#' @title Iteratively back-fit a Super Learner on marginal mixture components
#' and covariates
#'
#' @details Fit the semi-parametric additive model E(Y) = f(A) + h(W) where
#' f(A) is a Super Learner of decision trees applied to each mixture component
#' and h(W) is a Super Learner applied to the covariates. Each estimator is fit
#' offset by the predictions of the other until convergence where convergence
#' is essentially no difference between the model fits. If a partitioning set
#' is found in f(A) return the rules which are the data-adaptively identified
#' thresholds for the mixture component that maximize the between group
#' difference while controlling for covariates.
#'
#' @param mix_comps A vector of characters indicating variables for the
#' mixture components
#' @param at Training data
#' @param w A vector of characters indicating variables that are covariates
#' @param y The outcome variable name
#' @param w_stack Stack of algorithms made in SL 3 used in ensemble machine
#' learning to fit Y|W
#' @param tree_stack Stack of algorithms made in SL for the decision tree
#' estimation
#' @param fold Current fold in the cross-validation
#' @param max_iter Max number of iterations of iterative backfitting algorithm
#' @param verbose Run in verbose setting
#' @param parallel_cv Parallelize the cross-validation (TRUE/FALSE)

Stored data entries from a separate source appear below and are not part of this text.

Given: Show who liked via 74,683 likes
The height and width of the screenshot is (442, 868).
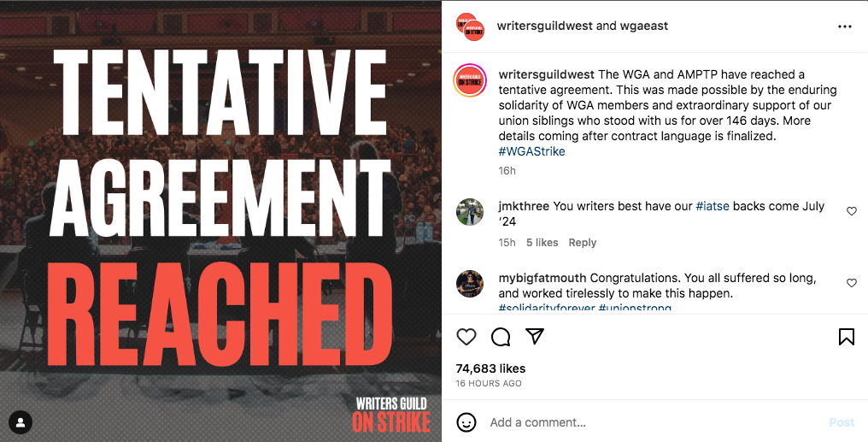Looking at the screenshot, I should 490,368.
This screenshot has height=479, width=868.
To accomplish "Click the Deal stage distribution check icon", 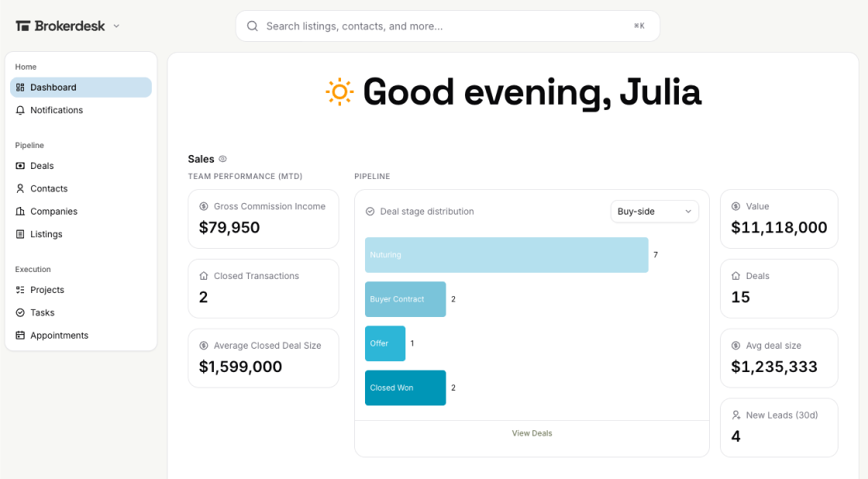I will (x=367, y=211).
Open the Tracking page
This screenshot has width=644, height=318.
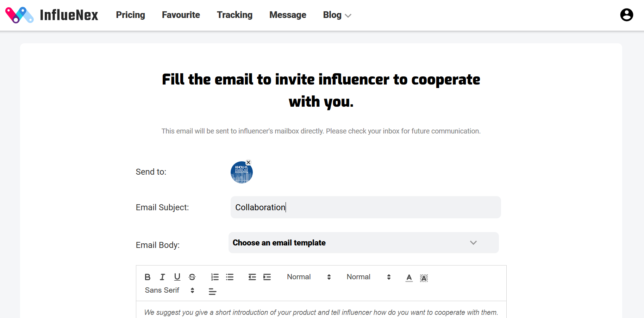(235, 15)
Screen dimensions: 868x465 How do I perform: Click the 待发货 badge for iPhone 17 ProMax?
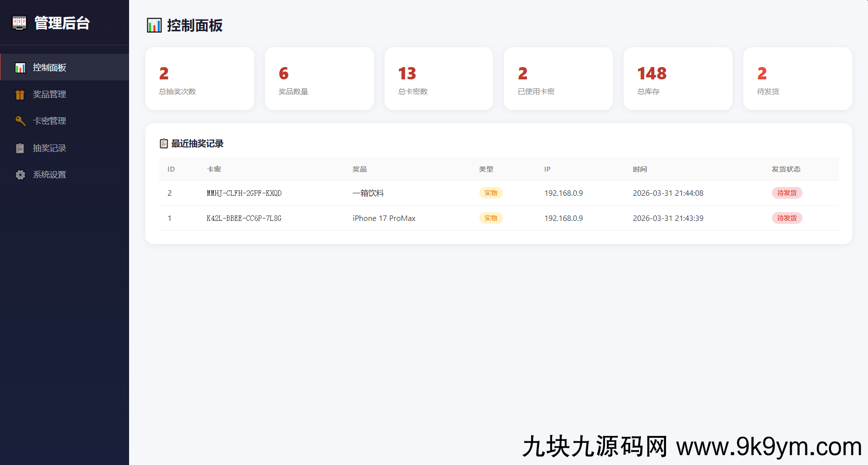[x=786, y=218]
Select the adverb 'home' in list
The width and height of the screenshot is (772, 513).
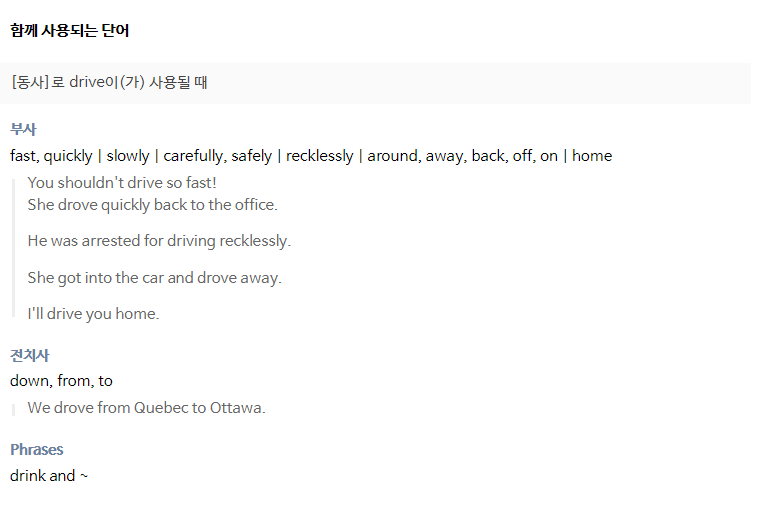[x=592, y=156]
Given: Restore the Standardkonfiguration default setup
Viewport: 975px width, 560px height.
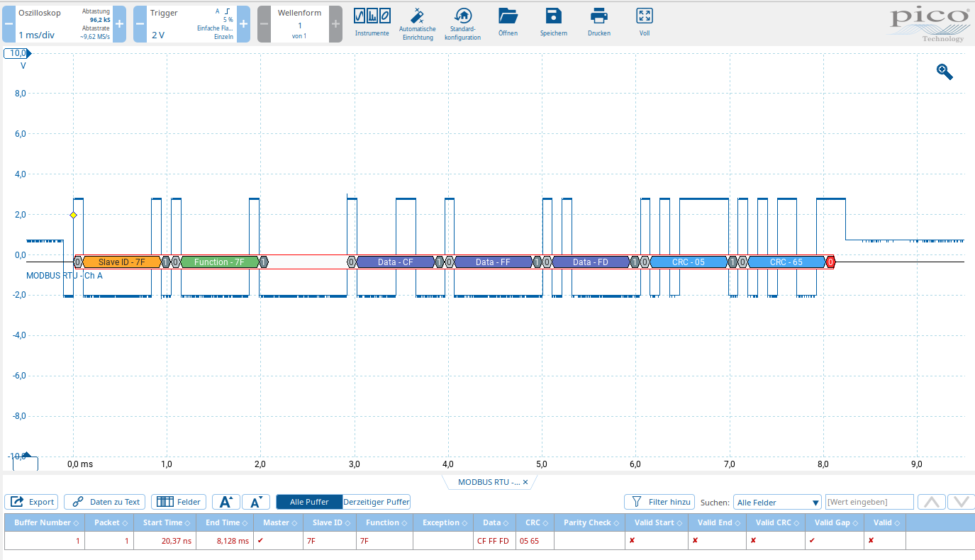Looking at the screenshot, I should [x=462, y=24].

#' @param seed Numeric, seed number for consistent results
#' @importFrom magrittr %>%
#' @importFrom stringr str_detect
#' @importFrom stats na.omit
#' @importFrom purrr discard
#'
#' @return A list of the marginal rule results within a fold including:
#' \itemize{
#' \item \code{marginal_df}: A data frame with the data adaptively
#' determined rules found in the \code{partykit} model along with
#' the coefficients and other measures.
#' \item \code{models}: The best fitting \code{partykit} model found for
#' each mixture component in the fold.
#' }
#'
#' @examples
#' data <- simulate_mixture_cube()
#' mix_comps <- c("M1", "M2", "M3")
#' w <- c("age", "sex", "bmi")
#' sls <- create_sls()
#' w_stack <- sls$W_stack
#' tree_stack <- sls$A_stack
#' example_output <- fit_marg_rule_backfitting(
#' mix_comps = mix_comps,
#' at = data,
#' w = w,
#' y = "y",
#' w_stack = w_stack,
#' tree_stack = tree_stack,
#' fold = 1,
#' verbose = FALSE,
#' parallel_cv = FALSE,
#' seed = 6442
#' )
#'
#' @export
fit_marg_rule_backfitting <- function(mix_comps,
at,
w,
y,
w_stack,
tree_stack,
fold,
max_iter,
verbose,
parallel_cv,
seed) {
if (parallel_cv == TRUE) {
future::plan(future::sequential, gc = TRUE)
}
set.seed(seed)
marg_decisions <- list()
models <- list()
at$Qbar_ne_M_W_initial <- 0
at$Qbar_M_W_initial <- 0
at$Qbar_ne_M_W_now <- 0
at$Qbar_M_W_now <- 0
for (i in seq(mix_comps)) {
target_m <- mix_comps[i]
covars_m <- c(mix_comps[-i], w)
task <- sl3::make_sl3_Task(
data = at,
covariates = covars_m,
outcome = y,
outcome_type = "continuous"
)
discrete_sl_metalrn <- sl3::Lrnr_cv_selector$new(sl3::loss_squared_error)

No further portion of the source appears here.